Analyse 2007-11

Des dizaines de sites Internet proposent des tests d’aptitudes intellectuelles en ligne, une flopée d’émissions télés sont consacrées à l’évaluation de votre Q.I., à votre connaissance du code de la route, à vos connaissances de culture générale face à des élèves de primaire, etc. Les tests en général, mais plus spécialement les tests de Q.I. sont plus que jamais populaires. L’engouement auquel nous assistons aujourd’hui appelle aux questionnements et à la réflexion, mais aussi à certains avertissements à destination du grand public.


Le test Q.I.


Lorsque l’on s’informe un peu sur le test de Q.I., on est bien étonné. On lit dans une série de sources d’informations que ce test si populaire est très discuté dans le milieu scientifique et psychologique et qu’on ne sait pas exactement ce qu’il mesure et ce qu’il recouvre [1].


Le test Q.I. est une évaluation intellectuelle et psychologique quantitative, constituée d’une série de questions auxquelles le testé doit répondre en un temps donné. Les réponses au test permettront de définir le quotient intellectuel, qui sera surtout un classement d’un individu par rapport à une population donnée. Il renseignera ainsi sur son écart par rapport à la norme. Ce test est un des résultats d’une impulsion des débuts de la psychologie scientifique et des premiers test mentaux (fin du 19ème et début du 20ème siècle), lorsque de nombreux chercheurs s’intéressaient à la mesure de l’intelligence. C’est aussi à cette époque qu’est apparu le débat -curieusement non encore disparu- sur l’intelligence innée ou acquise.


Limites et critiques


On dit que le Q.I. mesure l’intelligence [2]... Mais qu’est ce-que l’intelligence ? Ce que le test mesure n’est en fait pas l’intelligence à proprement dit, car ce concept est trop difficile à définir, recouvre des aspects trop nombreux et fait appel à des capacités trop diverses (il n’y a toujours pas de consensus autour de la définition même de l’intelligence). Il mesure plutôt l’habileté à effectuer des analyses numériques, géométriques, et des analyses de forme abstraite. Il faut aussi faire attention en ce qui concerne certaines « croyances » : certains s’imaginent que le test du quotient intellectuel ne mesure que des qualités d’intelligences innées. Or ce n’est pas le cas, il faut savoir que l’intelligence d’un enfant ou d’un adulte relève plus de son expérience personnelle que d’un « bagage intellectuel » inné.


Le Q.I. présente de nombreuses limites, dans la mesure où il évalue une certaine idée de l’intelligence. Il ne mesure pas l’ouverture d’esprit, la créativité, la capacité à aller plus loin que le problème pour le placer dans une perspective plus large (qui sont des éléments qui jouent un rôle important dans de nombreux travaux intellectuels). C’est ainsi qu’il ne peut mesurer le potentiel de personnes particulièrement douées, par exemple dans des domaines tels que la culture générale, la psychologie, la mémoire, etc.

________________

• À faire:
a: Répondez à ces questions à l'aide du texte sur le test de Q.I. :
(i) À quelle époque sont apparus les premiers tests mentaux ?
(ii) Selon le texte, quelle habileté le test mesure-t-il plutôt que l'intelligence ?
(iii) Quels éléments le test ne mesure-t-il pas ?
b: Présentez sous forme de liste le paragraphe du texte sur le test de Q.I. qui commence par « Le test Q.I. est une évaluation », en conservant ses faits principaux.
c: D'après le texte sur le test de Q.I., pourquoi ce test ne mesure-t-il pas l'intelligence à proprement parler ?
La liste ci-après constitue un matériau indépendant du texte.

• Extrait documentaire:
________________

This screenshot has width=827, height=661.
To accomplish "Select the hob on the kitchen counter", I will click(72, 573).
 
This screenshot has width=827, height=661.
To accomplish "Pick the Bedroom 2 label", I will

________________

• Corrigé:
a:
(i) À la fin du 19ème et au début du 20ème siècle.
(ii) L'habileté à effectuer des analyses numériques, géométriques et des analyses de forme abstraite.
(iii) L'ouverture d'esprit, la créativité et la capacité à aller plus loin que le problème pour le placer dans une perspective plus large.

b:
- Le test Q.I. est une évaluation intellectuelle et psychologique quantitative.
- Il se compose d'une série de questions auxquelles on doit répondre en un temps donné.
- Les réponses servent à définir le quotient intellectuel, surtout un classement de l'individu par rapport à une population donnée, qui indique son écart par rapport à la norme.
- Ce test est issu des débuts de la psychologie scientifique et des premiers tests mentaux (fin du 19ème et début du 20ème siècle), quand de nombreux chercheurs s'intéressaient à la mesure de l'intelligence.
- Le débat sur l'intelligence innée ou acquise est apparu à cette même époque.

c: L'intelligence est un concept trop difficile à définir. Elle recouvre des aspects trop nombreux et fait appel à des capacités trop diverses, et il n'existe toujours pas de consensus sur sa définition.